* WORK TASK
When you reach the line that contains "How do I perform: Pin", please begin copying, and carry on exactly to the last line of the material, leaving out every picture.

* MATERIAL PROVIDED

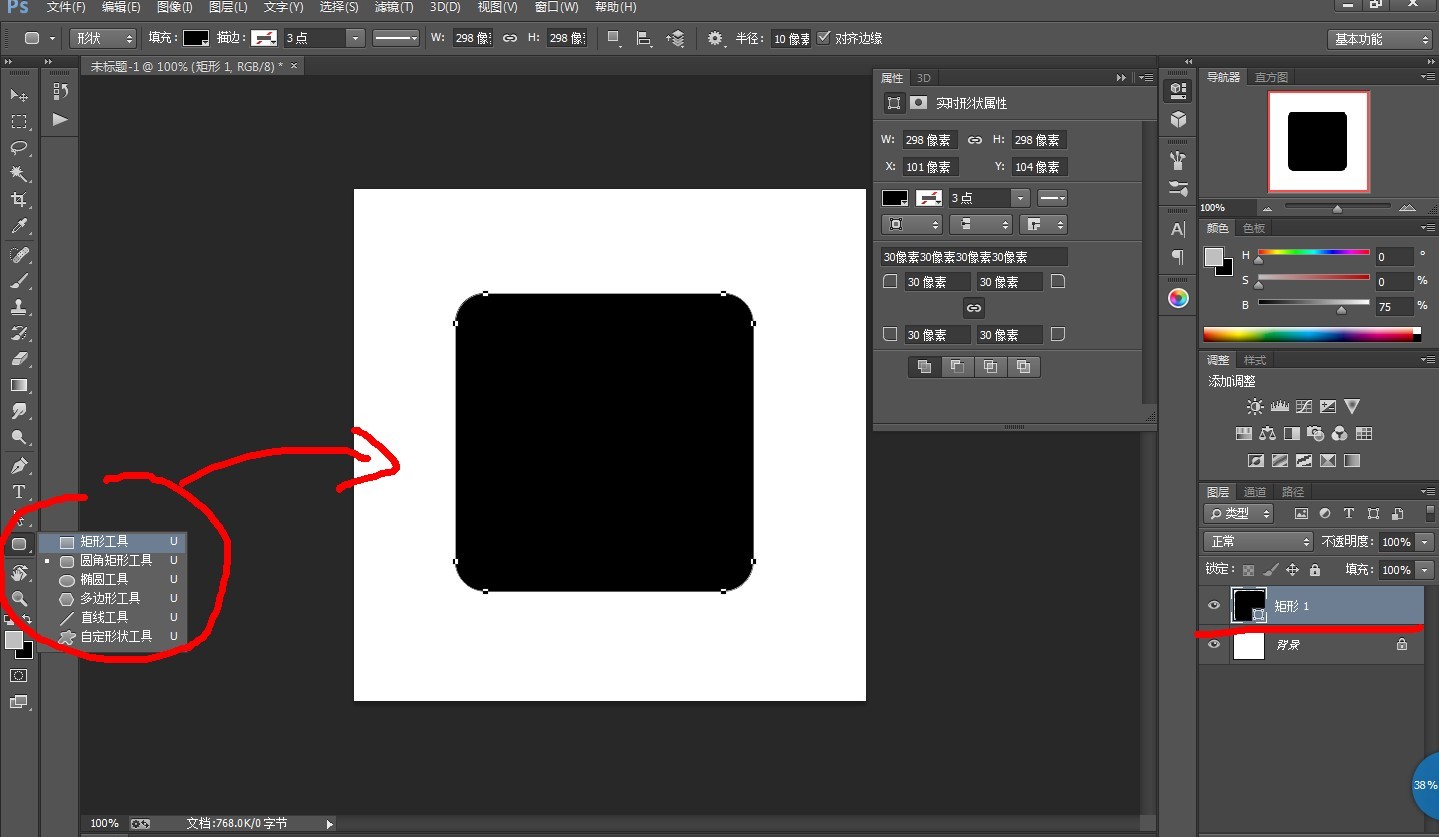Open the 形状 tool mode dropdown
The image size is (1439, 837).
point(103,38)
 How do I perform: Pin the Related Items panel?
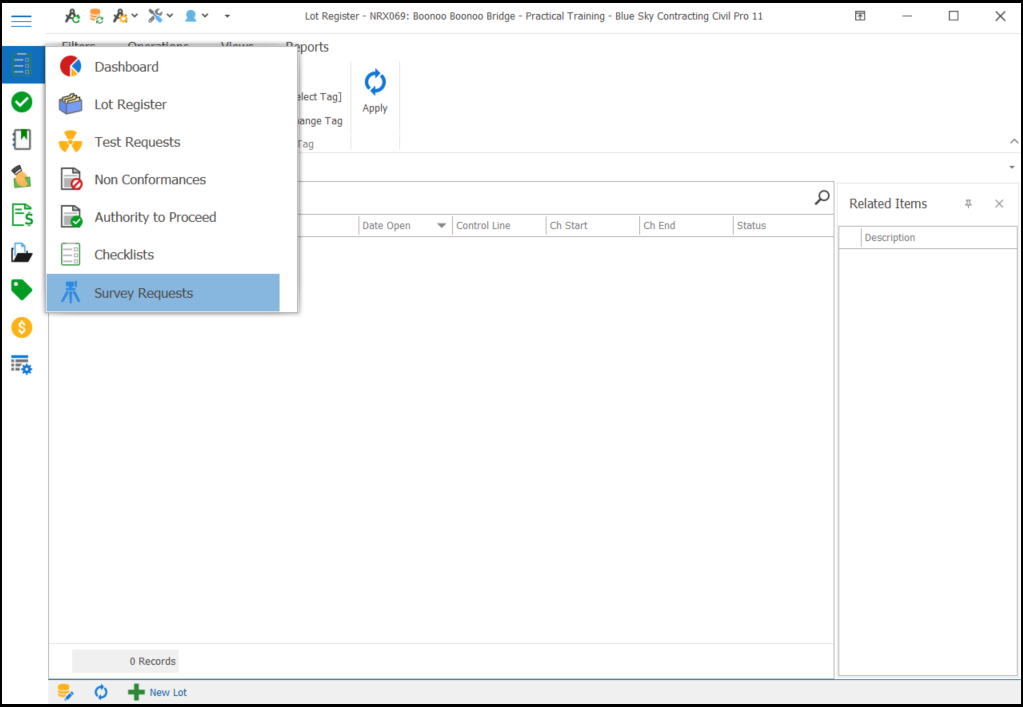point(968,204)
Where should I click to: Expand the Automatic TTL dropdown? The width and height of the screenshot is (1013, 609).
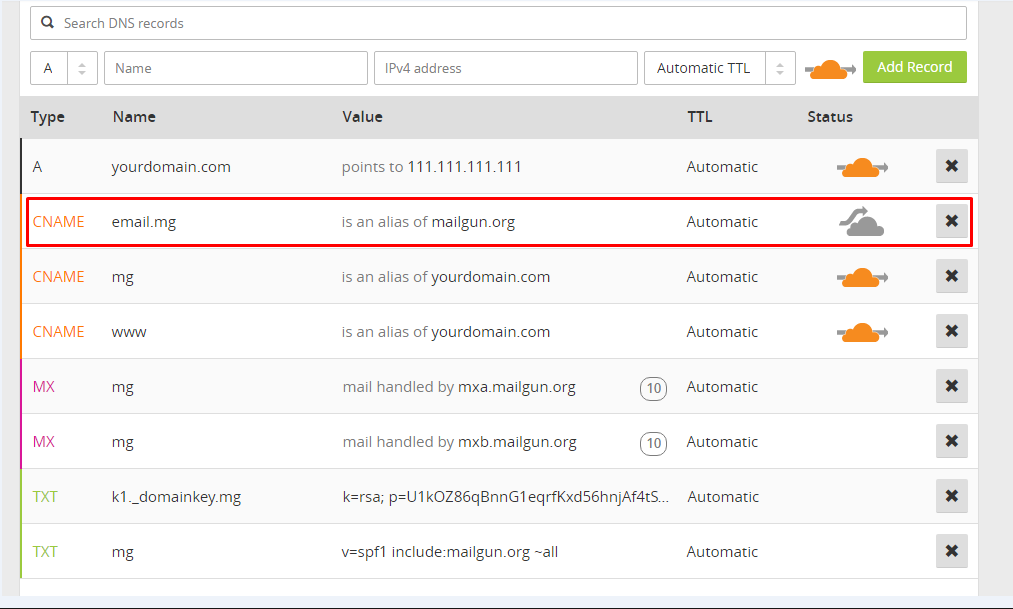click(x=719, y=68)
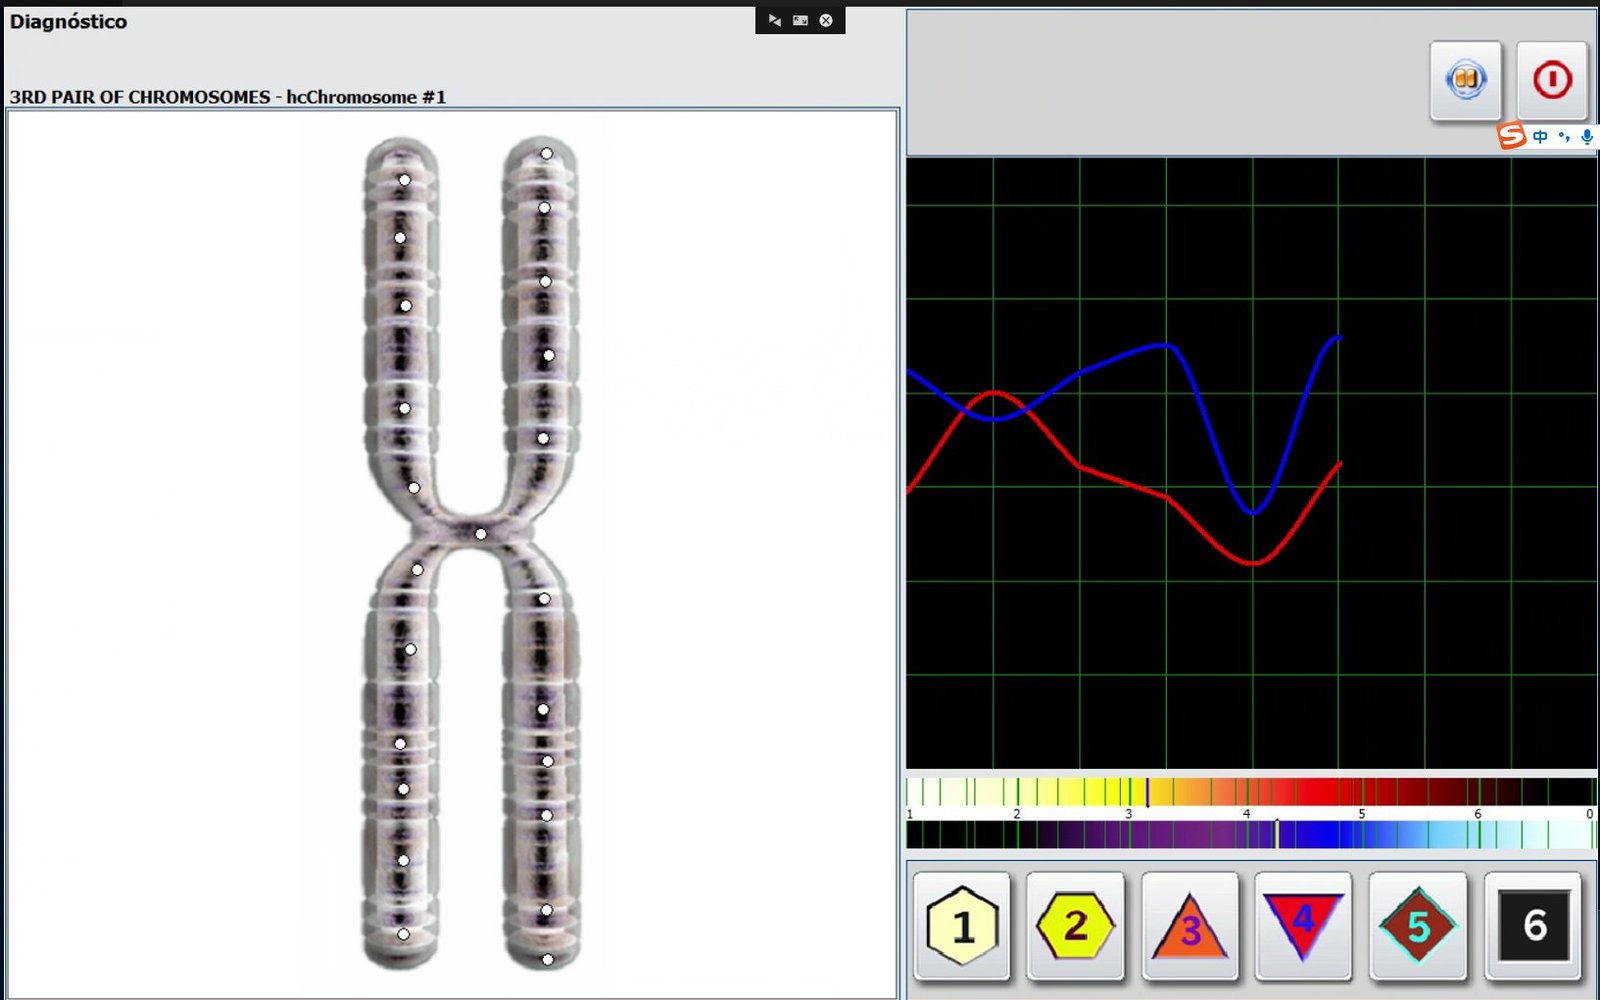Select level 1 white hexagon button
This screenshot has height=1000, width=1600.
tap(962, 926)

* SOLUTION BELOW
 How do I perform: Pin the Related Items panel?
point(968,204)
Where should I click to: Expand the Automatic TTL dropdown? The width and height of the screenshot is (1013, 609).
click(x=719, y=68)
Select level 1 white hexagon button
This screenshot has height=1000, width=1600.
tap(962, 926)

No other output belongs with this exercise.